Steaming Cup: A Brief History, 1982-2019
January 24 – February 28, 2019
460C Harrison Avenue
Boston, MA 02118
Much of Aaron Fink’s artistic practice revolves around the intensive exploration of a single image – a flower, a historical or literary figure or a food item, for example. For decades, Fink has investigated the image of a coffee cup with steam arising from the presumed hot liquid within. It began with a memory: Fink’s attempt to document a moment in a Parisian café at night when the yellow headlights of passing cars reflected off the white coffee cup that sat before him. Why did that moment stand out as meriting this form of documentation?
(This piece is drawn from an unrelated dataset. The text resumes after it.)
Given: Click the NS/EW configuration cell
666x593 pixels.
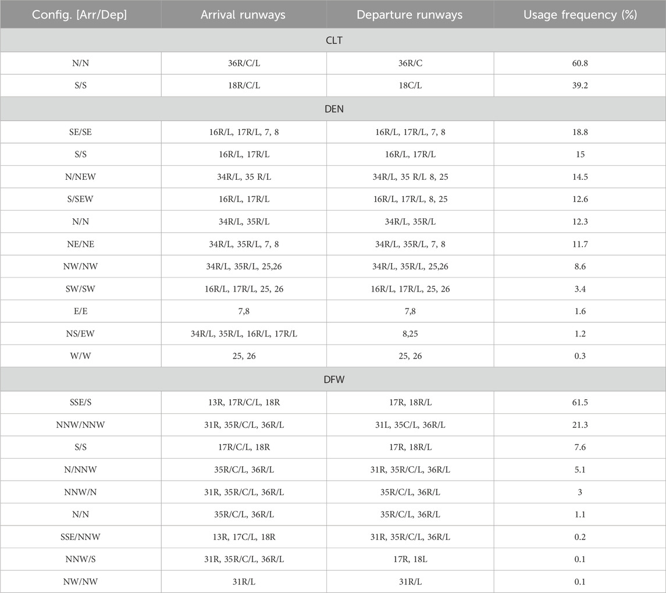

Was it sentimental, or purely visual, or a combination of the two? How is it that certain mundane encounters capture our imagination?
In Fink’s work the mundane becomes the monumental and the simple object embodies all that matters about his artistic inquiry. Fink’s early “cups” play with notions of volume and flatness. The steam might imitate ocean foam (a holdover from his early “wave” paintings) or rise in snake-like bands, the ethereal made concrete. In later works the steam seems to overtake the cup as more of the picture plane is devoted to the explosion of color and movement that Fink draws out. In the 1990s, as he began to examine scholar’s rocks (gongshi) as subject matter, the steam began to echo both the sculptural forms of the rocks as well as their randomness. The most recent works continue Fink’s exploration of how paint, dripped, scraped or impastoed, can capture the waft of steam from a cup – like a fleeting memory.
The “steaming cup” has grown to be one of Fink’s signature images. This exhibition offers a glimpse of his treatment of the theme over more than 30 years in paintings, works on paper and editioned prints. Fink received his MFA from Yale University and his BFA from the Maryland Institute College of Art. He has exhibited his work worldwide and is represented in numerous museum collections including the National Gallery of Art, Washington, DC, the Metropolitan Museum of Art, New York, the Walker Art Center, Minneapolis, and the Museum of Fine Arts, Boston.